"No to SQL"
Every time I see something or hear something like this I sigh a little bit. Not only when it's related to SQL but in the world of computer professionals in general. "The right tool for the job" seems to be a hard concept to understand sometimes. I wonder why?
When you choose a tool there will be pros and cons. Every time. Understand that and you will understand that picking a tool for a job i not about "saying no" or yes to something. If you want to say no or yes go join some political movement/party/whatever.
Would I choose a RDBMS for all of my database needs? Of course not! It all depends on the project. Is the data sensitive? What about integrity? Atomic operations? Type of data? Accessability? Number of users? The number of questions you have to decide on are many and starting by saying "No to SQL" is a pretty darn stupid. In my book that only proves that you do not understand what you're talking about. Trying to argue that X and Y is storing Z amount of data without using SQL only supports the lack of understanding. (Asking "why" X and Y is doing it that way on the other hand is a very good thing.)
Update: The ongoing discussion at ycombinator just shows how silly these kind of "debates" are.
The worst part is they are mostly dissatisfied with MySQL, but translate that to dissatisfaction with all SQL and SQL DBMSes
That's just sad. Like using a crappy web browser and making the conclusion that Internet is crap.
Ürk, yet more golden-hammer rubbish. You're absolutely right, their starting point is plain ridiculous, it's right-tool-for-the-job that is absolutely the way to think. You have to first understand the problem and then find the appropriate tools, not the other way around and classify tools as good and bad.
When deciding such things regarding databases I tend to start thinking what position the database is in. Most fundamentally, is it a database that holds data central to an organization and the services or functions that organization provides? If so it's more often critical than not, and it more often than not greatly benefits from the flexibility of an RDBMS and the power of SQL.
1. SQL is generated very, very often. Be it using concatenating, using sprintf, or an ORM generating a query for its purposes.
2. The programming language generating the SQL can express the same intentions and ideas as SQL, and most probably does it better in the give situation (as the language is very consciously chosen, whereas SQL is often something you just have to deal with).
3. Generating SQL is fairly non-trivial (but looks trivial).
4. SQL has a multitude of dialects and per-database specific quirks.
Now, as a programmer, I ask: why is it so hard to have a programmatical interface, filling the same spot as SQL does, but programmatically?

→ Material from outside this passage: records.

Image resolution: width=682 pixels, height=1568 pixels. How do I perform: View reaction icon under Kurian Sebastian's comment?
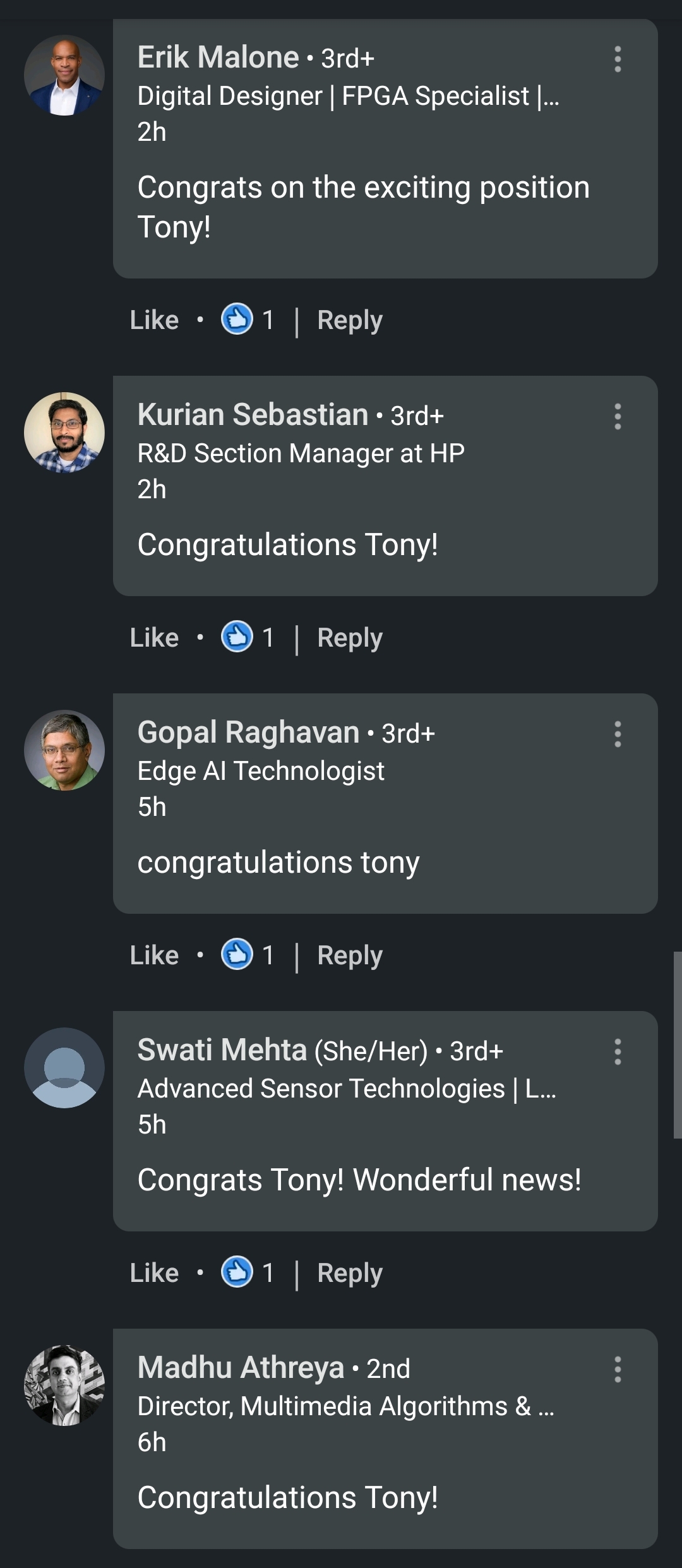click(x=237, y=637)
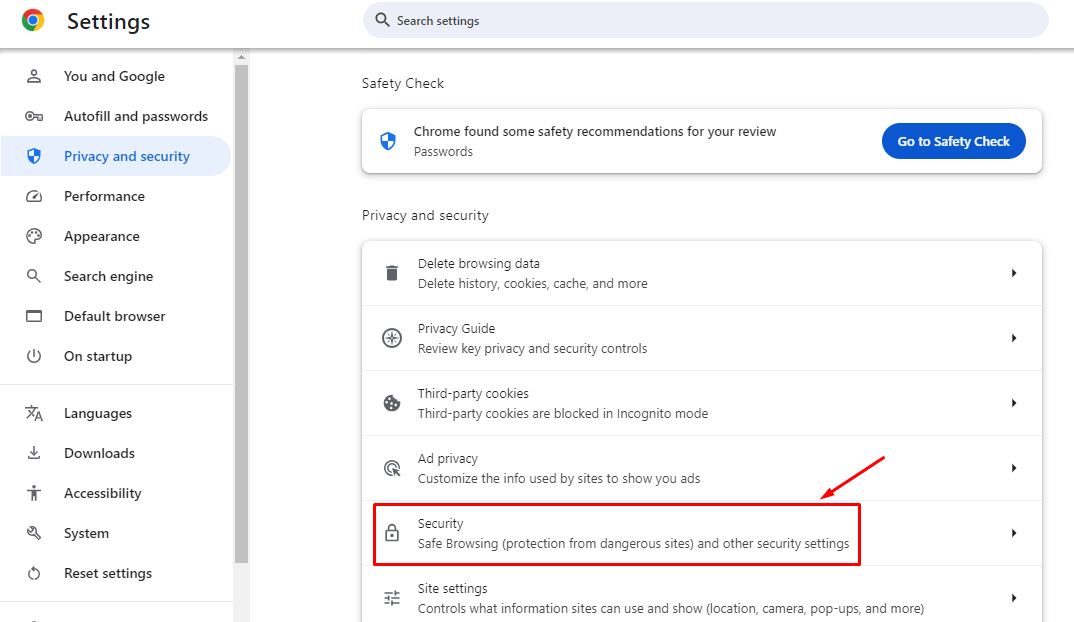Viewport: 1074px width, 622px height.
Task: Click the Site settings sliders icon
Action: coord(392,598)
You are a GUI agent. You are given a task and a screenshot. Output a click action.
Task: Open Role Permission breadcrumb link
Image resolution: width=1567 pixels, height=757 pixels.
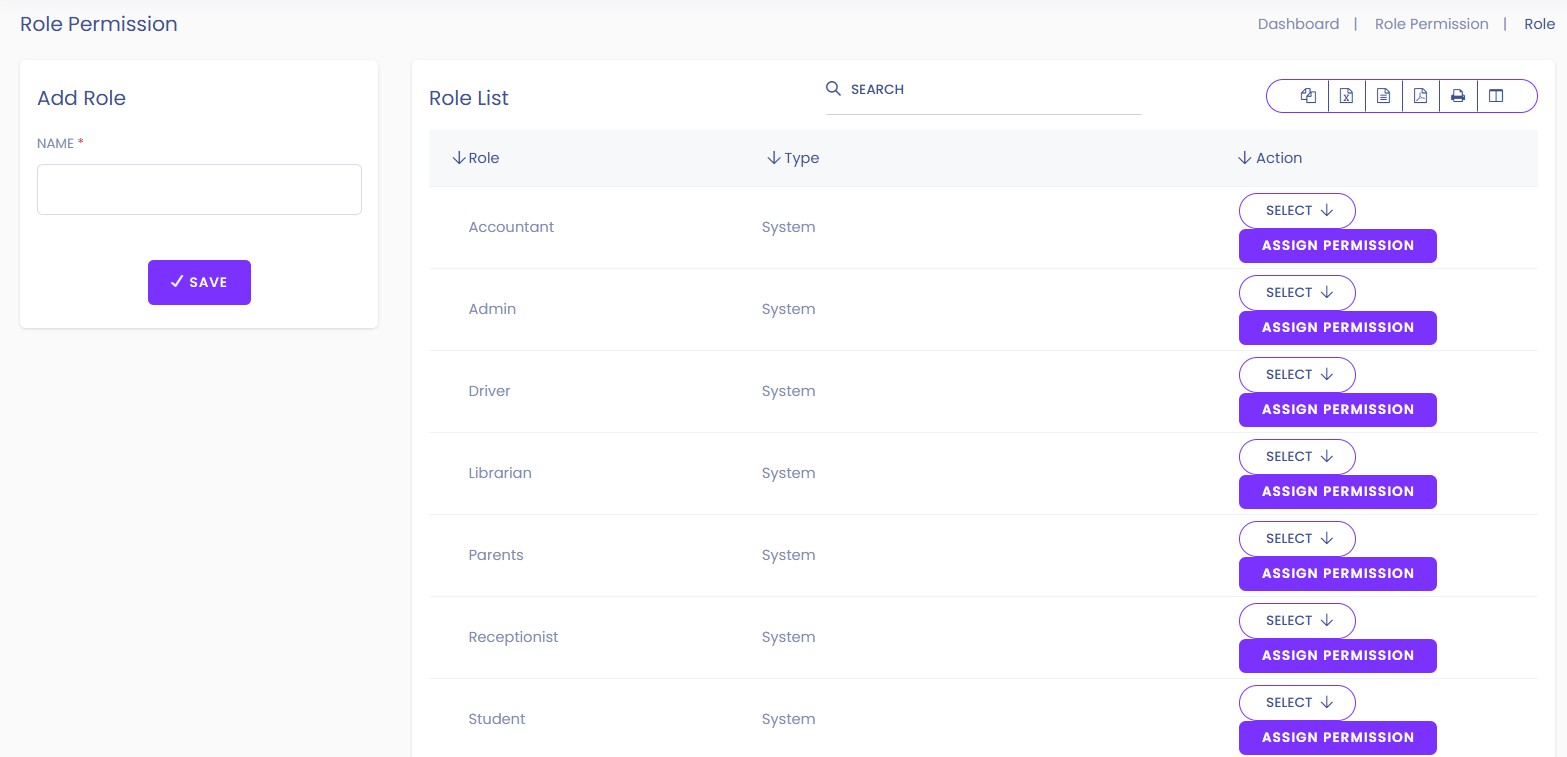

I'm not saying we should rethink the RDBMS ideology. I just want to be able to query the database using the language I use, not some minilanguage I have to learn how to deal with aside from my main programming language.
Which, by the way, is why I even use ORMs. Not really because I think mapping objects to database rows is a honking great idea (because it just isn't, it doesn't fit), but because it relieves me of the pain of generating SQL.
Let's have an example: you have a number of primary keys you need to constrain a query by. These are integers in the programming language, and they are in a list. Using Python:
>>> sql = "select foo from bar where id in ("
>>> for id in ids: sql += str(id) + ", "
>>> sql = sql[:-2] + ")" # Strip trailing comma+space
Or the somewhat convoluted:
>>> sql = "select foo from bar where id in (" + ", ".join(map(str, ids)) + ")"
See my point? Why can't I just do something like:
>>> q = db["bar"].query("foo")
(Disclaimer: making up such an interface on the spot isn't really easy, but doable)
@Ludvig: Again, you're missing the point. The point is the right tool for the right job. If you don't need a RDBMS don't use one. The point is to know when to use tool A or B. Saying "tool A sucks" is really just ignorant.
And, just as a note, every ORM is re-inventing the query logic thus making their own DSL so there's really nothing to gain from a ORM in that sense.
Many people will take the easier path of working through an ORM interface if given a choice. Me? I want to learn and understand SQL better( the theory, that is ) but haven't found good information. It's either way too simple, i.e., CRUD examples on one table, or way too complex for where I am currently at( lots of Relational Algebra and Set theory ).
In short, NO TO SQL is either intellectual laziness or people simply don't have the skill and time to learn it.
You have the right attitude. First learn SQL and then you'll have the knowledge to choose a full blown RDBMS when you need it and to avoid it when not needed.